▸ Task prompt: Copy the listing below from its first line through the line containing "tap(202, 581)", with the requests included, and shift every coordinate in the answers up by 143. Omit the pictures.

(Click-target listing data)
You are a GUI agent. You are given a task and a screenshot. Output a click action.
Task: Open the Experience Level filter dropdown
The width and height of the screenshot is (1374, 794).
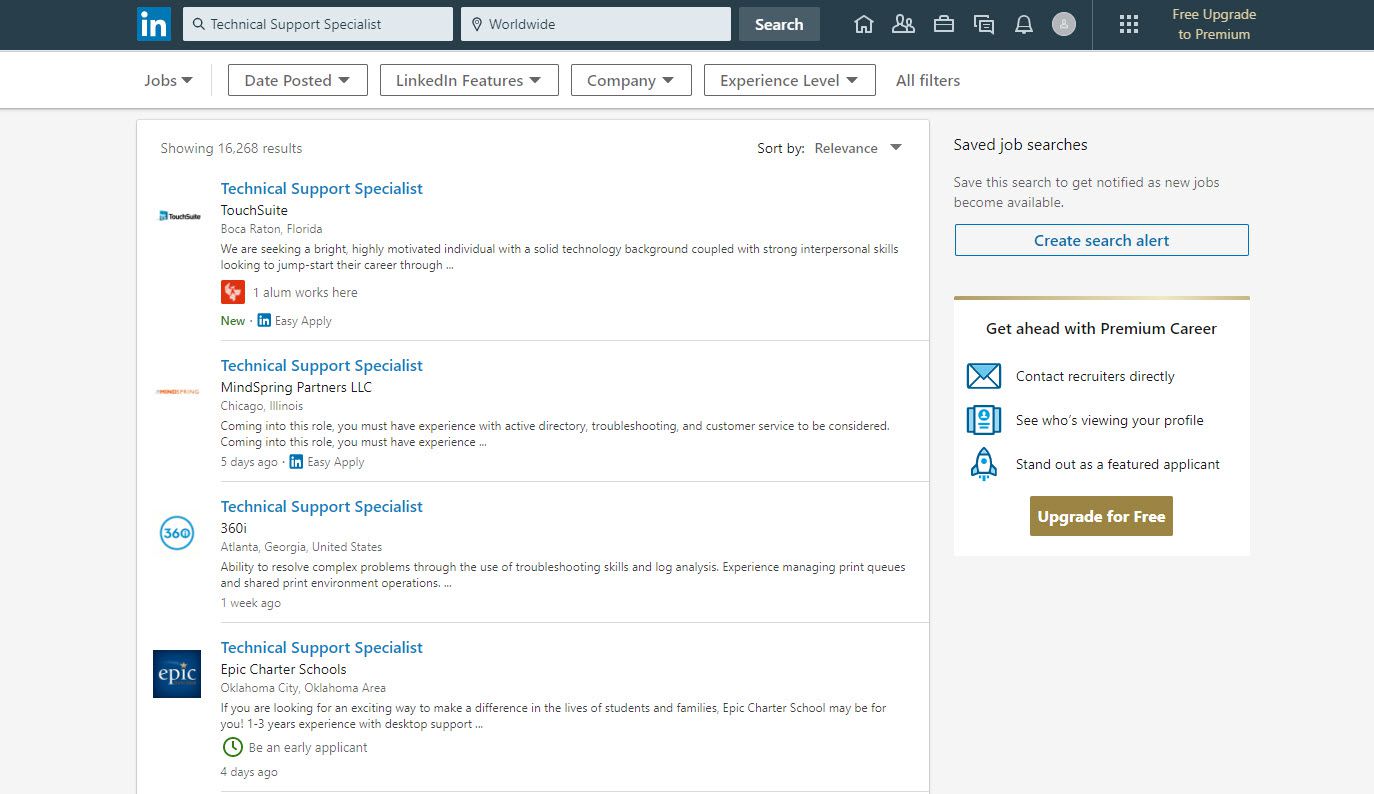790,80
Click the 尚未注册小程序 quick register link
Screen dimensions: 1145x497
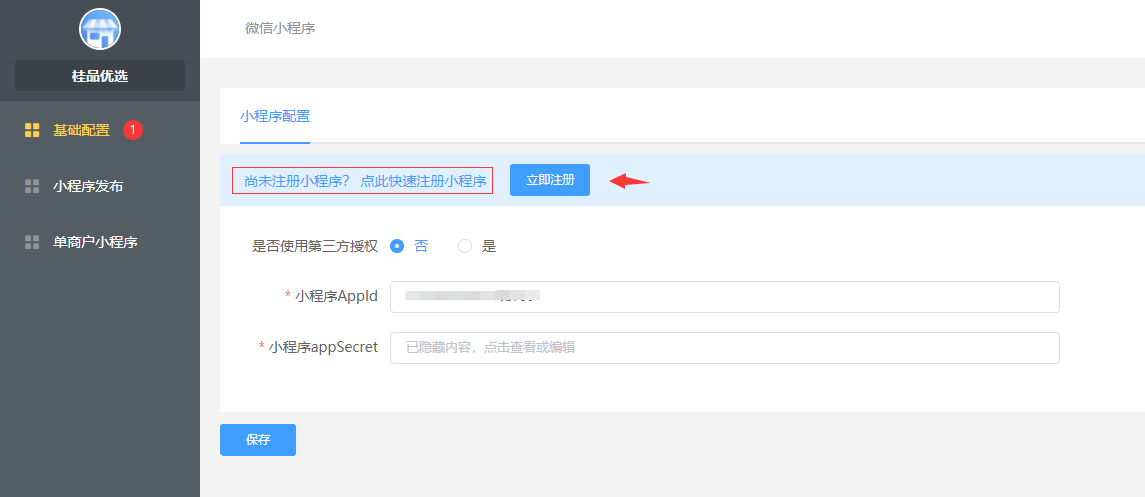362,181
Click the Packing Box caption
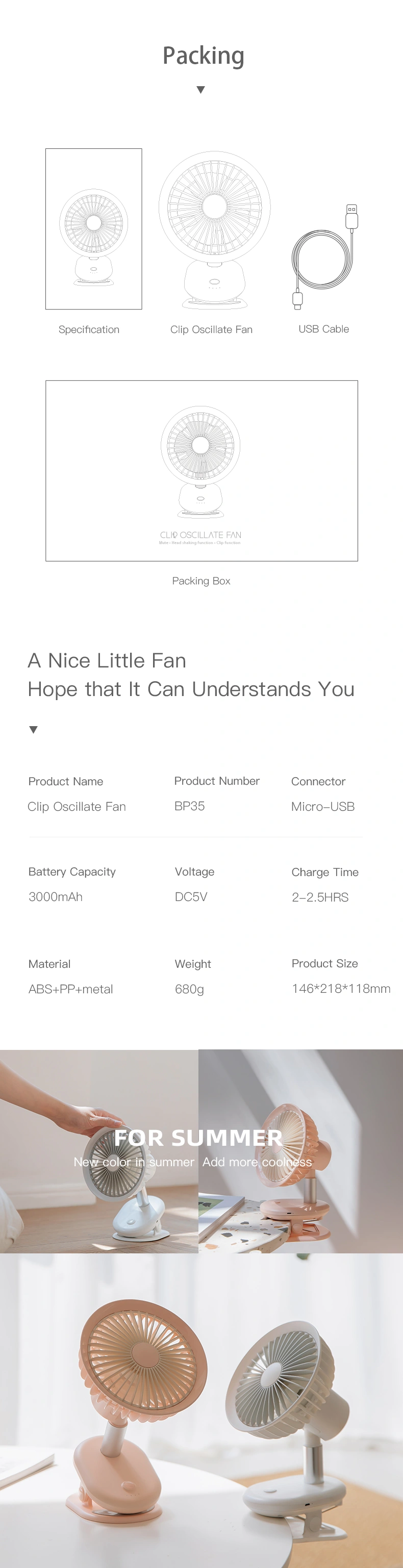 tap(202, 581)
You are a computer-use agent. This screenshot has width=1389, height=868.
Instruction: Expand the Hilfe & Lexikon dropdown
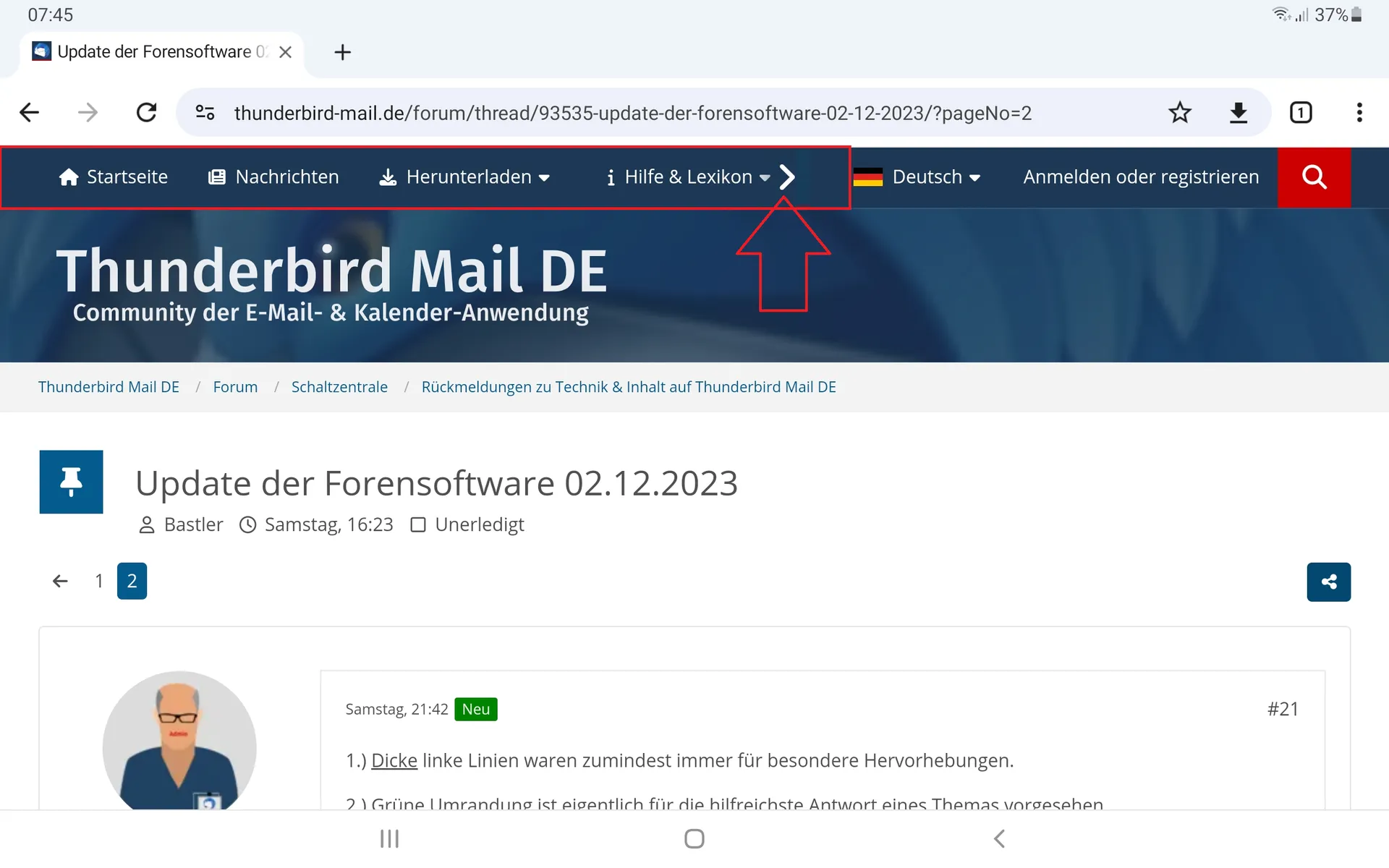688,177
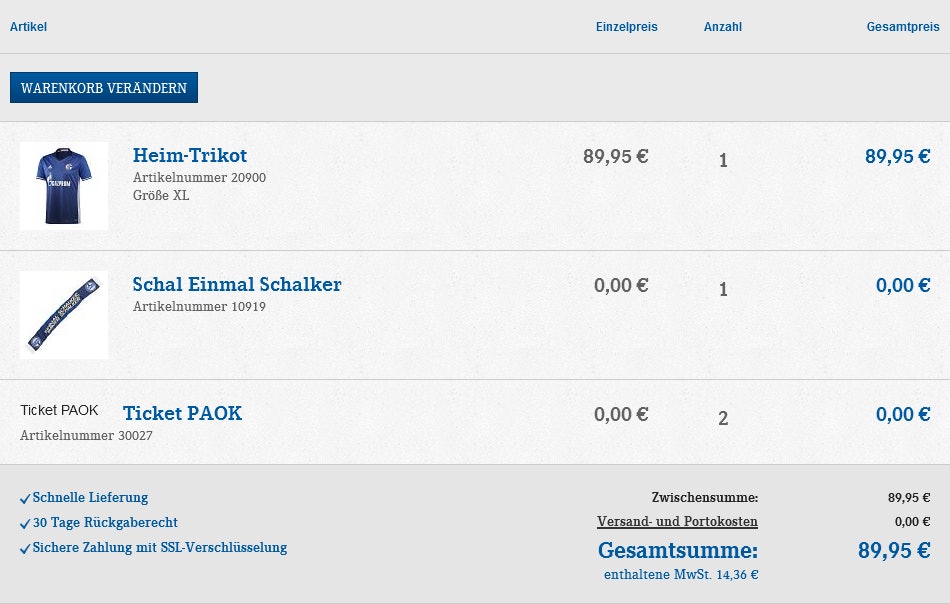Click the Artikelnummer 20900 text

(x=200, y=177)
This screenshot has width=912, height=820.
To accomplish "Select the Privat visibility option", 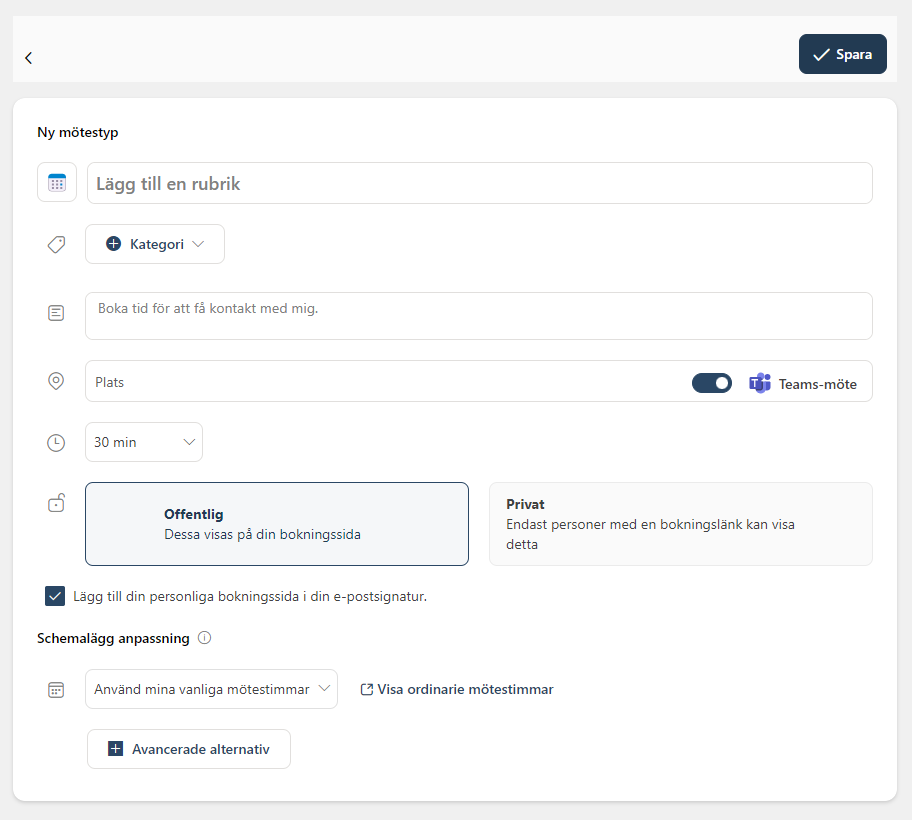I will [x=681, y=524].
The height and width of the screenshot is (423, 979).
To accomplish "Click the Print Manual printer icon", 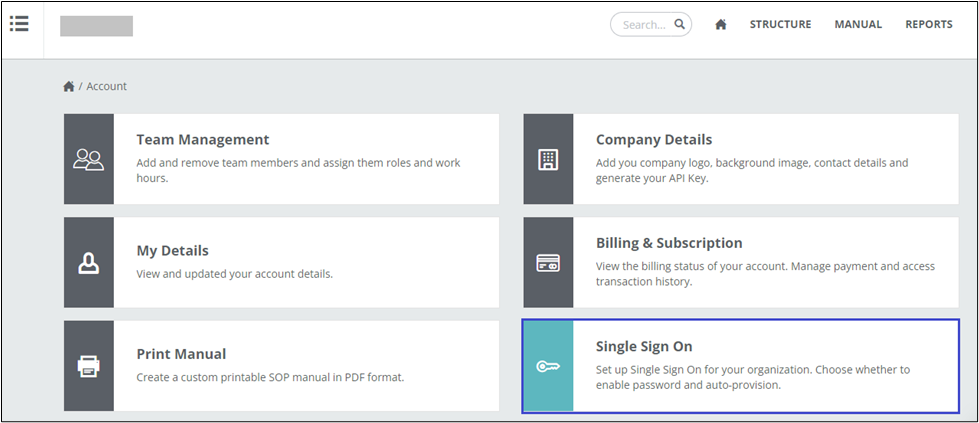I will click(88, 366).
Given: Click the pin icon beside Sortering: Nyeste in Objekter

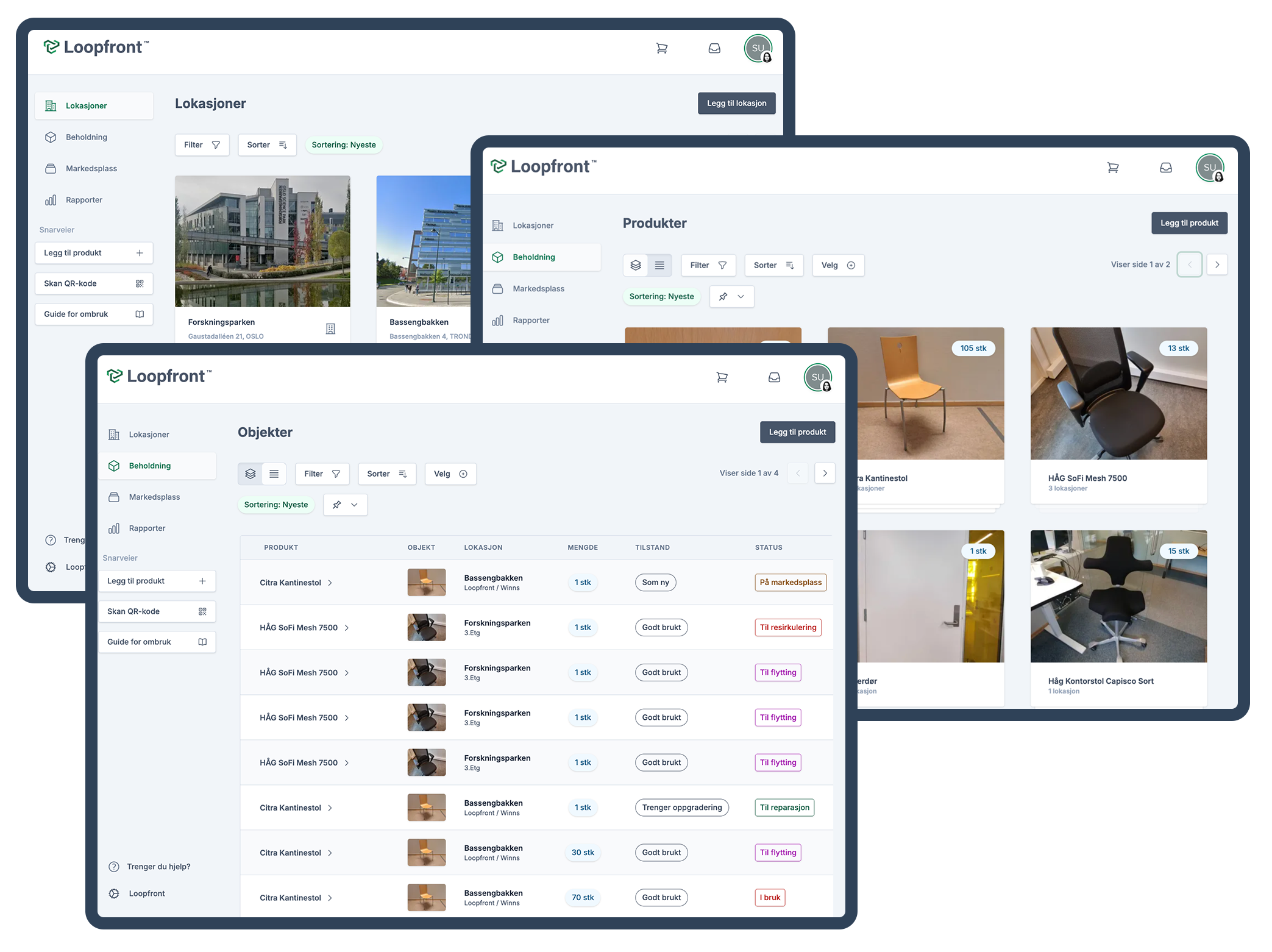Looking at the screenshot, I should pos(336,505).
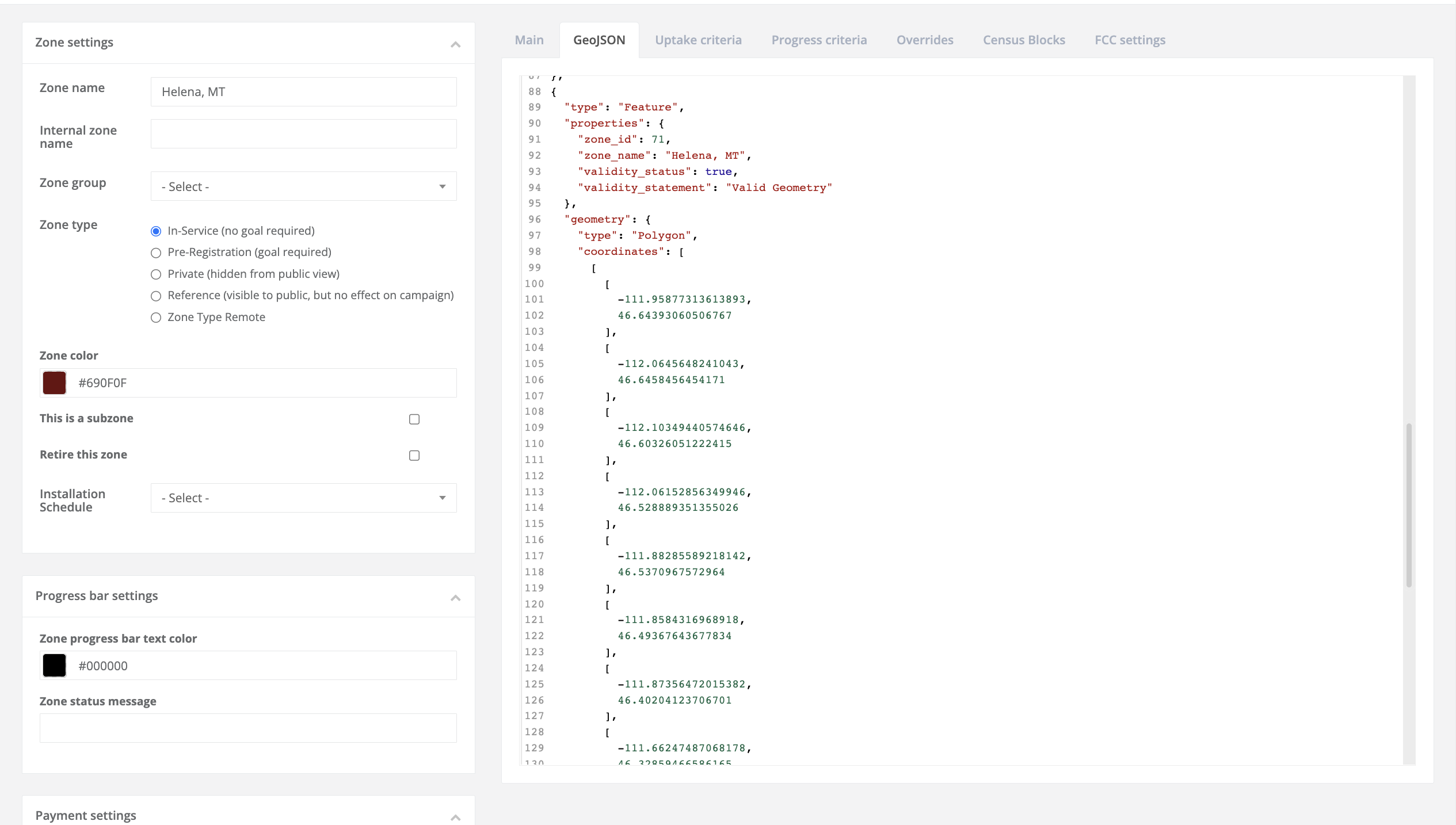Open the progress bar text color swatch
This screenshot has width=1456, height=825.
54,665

▸ Solved problem:
You are a GUI agent. You are given a task and a screenshot. Output a click action.
Task: Open the Experience Level filter dropdown
The width and height of the screenshot is (1374, 794).
933,223
Click the 尚未注册小程序 quick register link
Screen dimensions: 1145x497
505,324
Click the Packing Box caption
 tap(345, 724)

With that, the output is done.